A Minimum Wage Raise for Federal Contractors Won't Change That Much

In his State of the Union address, President Obama said he wasn’t going to wait for Congress to raise the federal minimum wage and promised to issue an executive order requiring government contractors pay their workers at least $10.10 an hour. “If you cook our troops’ meals or wash their dishes, you should not have to live in poverty,” the president said last night. Before the applause could barely die down, he went on to acknowledge tacitly that his own actions were limited in scope: “Of course to reach millions more,” Obama added, “Congress does need to get on board.”

So just how many workers will his executive order effect? Nailing that down isn’t possible, because the government doesn’t collect data on federal contract workers. The White House says it includes “military base workers who wash dishes, serve food, and do laundry” as well as janitors and construction workers. Valerie Jarrett, a senior adviser to Obama, told Bloomberg TV yesterday that “a couple hundred thousand” workers could benefit. Amy Traub, a senior policy analyst at the progressive think tank Demos, similarly estimates it could be “a few hundred thousand.”

But that figure sounds “extraordinarily high” to Kevin Brancato, a senior defense analyst with Bloomberg Government, because most workers employed by government contractors already earn more. Service and construction contracts are governed by two specific laws—the Service Contracting Act and the Davis-Bacon Act—that require the government to pay at least the prevailing wages in any given area. Near Washington, D.C., for instance, an area home to many government contractors, the only job categories with official prevailing hourly wages below $10.10 are related to laundry ($9.88) and waitressing ($9.70). Brancato says the two laws also require contractors to honor existing union contracts. “You better believe the union level is higher” than the prevailing wage,” he says.

At the same time, Brancato is dubious of House Speaker John Boehner’s estimate that “close to zero” people will benefit. The impact of the executive order will be greatest in the middle of the country, where prevailing wages are lower. In the Kentucky county where the Army’s Fort Campbell is located, for example, the going rate for many more jobs fall below $10.10, including couriers ($9.22), janitors ($9.95), and cashiers ($7.88). Near the Fort Hood military base in Texas, the prevailing wages for food service workers ($8.27), dishwashers ($7.36), and landscaping pruners ($9.19) are all below the $10.10 threshold.

There are some exclusions to the executive order. It doesn’t include procurement contracts for such things as Army uniforms, whose manufacturers aren’t required to pay prevailing wages. It’s not clear whether concession agreements to operate at federal sites are included; concessionaires aren’t required to pay the prevailing wage, either, which has led to situations such as the strikes last year by workers at McDonald’s outlets inside Smithsonian museums over hourly wages just above the city’s minimum of $8.25.
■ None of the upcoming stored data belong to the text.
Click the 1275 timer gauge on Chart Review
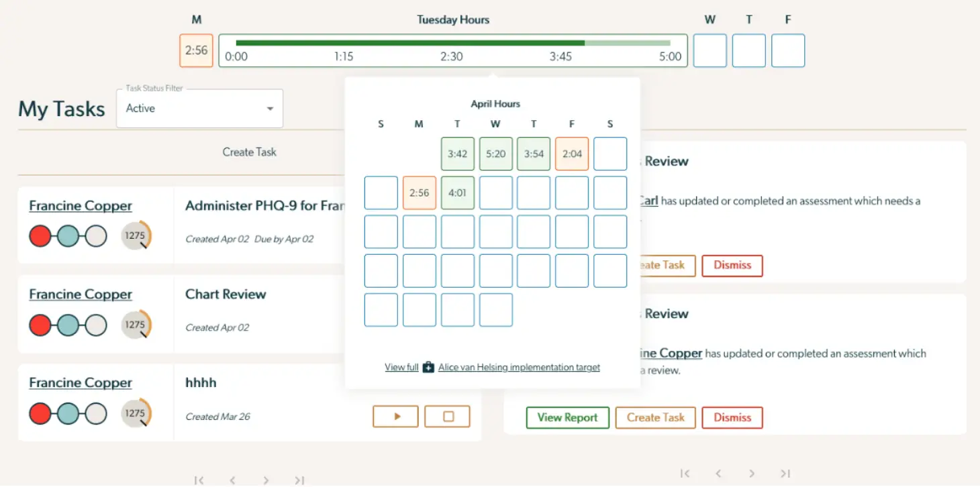The image size is (980, 487). pyautogui.click(x=134, y=324)
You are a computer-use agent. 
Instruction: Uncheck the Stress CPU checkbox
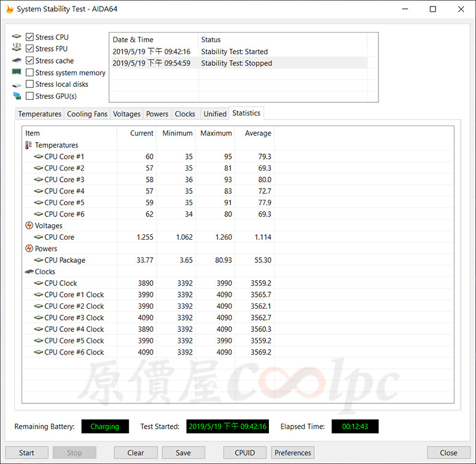(30, 37)
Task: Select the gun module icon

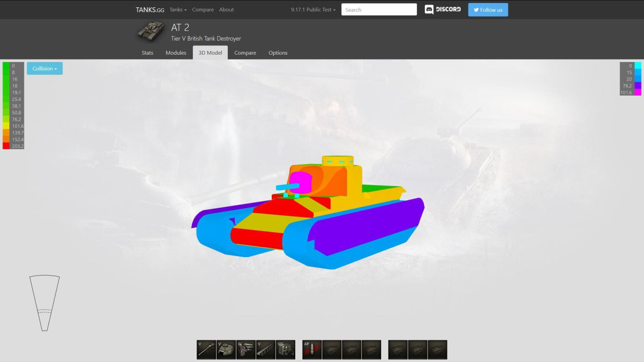Action: [206, 349]
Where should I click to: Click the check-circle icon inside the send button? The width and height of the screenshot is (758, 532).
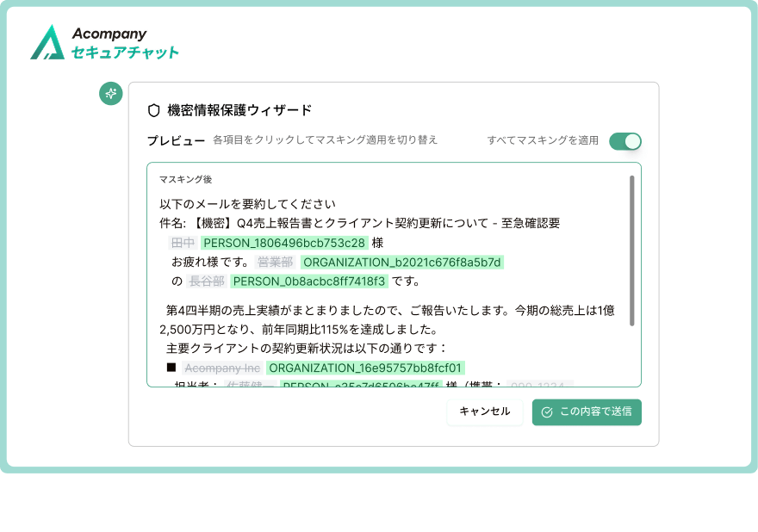point(547,413)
If concessions are covered under the executive order, that could give a big boost to the number of workers who may see a meaningful raise. Traub says that Demos has heard from the White House that concession agreements would be included, but there’s no mention of them in the White House fact sheet for reporters. The White House hasn’t yet responded to a request to clarify this point.

Regardless, the executive order doesn’t mean that thousands of people will immediately get a raise. The White House says the new minimum wage will be a requirement on future contracts and won’t retroactively effect existing agreements. Some contracts could be due next week, but others may not be renewed for year. For proponents of a higher minimum wage, such as Traub, who said she’s “celebrating” the order, that’s still better than nothing. “People should get a raise right away,” she said, “but it will take time.”